Standard & Poor’s dropped a bomb on Europe on Monday, downgrading the European Financial Stability Facility (EFSF). Also known as the “bailout fund,” the EFSF was put in place to make emergency loans to Europe’s troubled sovereign borrowers.
The downgrade, though newsworthy, came as little surprise. After Standard & Poor’s downgraded France and Austria late last week, the EFSF downgrade was all but inevitable. If the guarantors of the bailout fund are no longer rated AAA, it’s hard to see how the fund itself could be. Germany is now the only major European country rated AAA by all major bond-rating agencies, and since the burden for saving the entire eurozone now rests on Germany’s shoulders, it’s debatable whether even mighty Deutschland deserves such a lofty rating.
What does this mean for investors?
Frankly, not all that much. The markets were mildly roiled by the downgrade of France, but the downgrade of the EFSF barely made a ripple. To investors battle-scarred by a volatile year of sovereign debt crises, a rating downgrade isn’t as scary as it used to be.
It seems like an eternity ago, but it was just this past August when Standard & Poor’s downgraded the U.S. That set off a firestorm of volatility, but once the dust settled, investors realized that very little had changed. The sun still rose in the east the next morning, and the bond markets continued to function as if nothing had happened. Contrary to investment orthodoxy, yields actually fell after the U.S. downgrade.
Reaction to the European downgrades was muted. France had a successful bond auction on Monday, and Europe’s leaders met the announcement with a collective shrug.
This is not to say that all is well in the world. It’s more a case of resigned acceptance. As Matthew Broderick’s character put it in the movie The Freshman, “There’s a kind of freedom in being completely screwed because you know things can’t get any worse.”
This is more or less the market expectation for Europe today. The market has stopped reacting to bad news because more than enough bad news is already factored into prices. Ratings agencies have a well-deserved reputation for closing the barn door after the horse has already bolted. Standard & Poor’s told bond investors what they already knew — that debt-laden Europe is suffering from a crisis of confidence.
If you believe, as I do, that market confidence in Europe has reached its nadir (or, at the very least, that it’s very close), then it makes sense to start accumulating shares of high-quality European blue-chip multinationals. I’ve been wildly bullish on the prospects of German stocks in recent months, but France has its share of attractive companies as well. Investors may want to consider picking up shares of French oil major Total S.A. (NYSE:TOT) on any weakness. Total trades for just seven times earnings and yields an impressive 5% in dividends.

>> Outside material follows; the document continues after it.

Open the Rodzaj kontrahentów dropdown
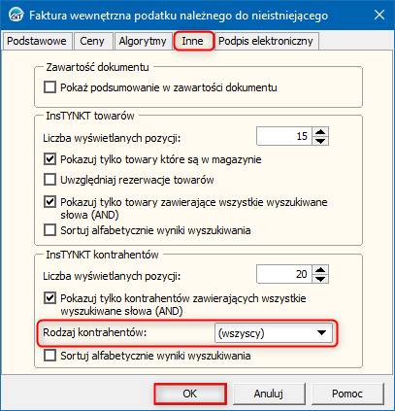395x411 pixels. click(274, 333)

Investors seeking yield may be particularly interested in French telecom giant France Telecom S.A. (NYSE:FTE). France Telecom trades for 10 times earnings and yields over 9% in dividends. In addition to its dominant position in France, France Telecom also has great exposure in Africa and other fast-growing emerging markets.
If you prefer a one-stop shop for French stocks, the iShares MSCI France ETF (NYSE:EWQ) would be a good bet. In addition to Total and France Telecom, EWQ counts luxury powerhouse Moet Hennessey Louis Vuitton and pharmaceutical giant Sanofi among its largest holdings.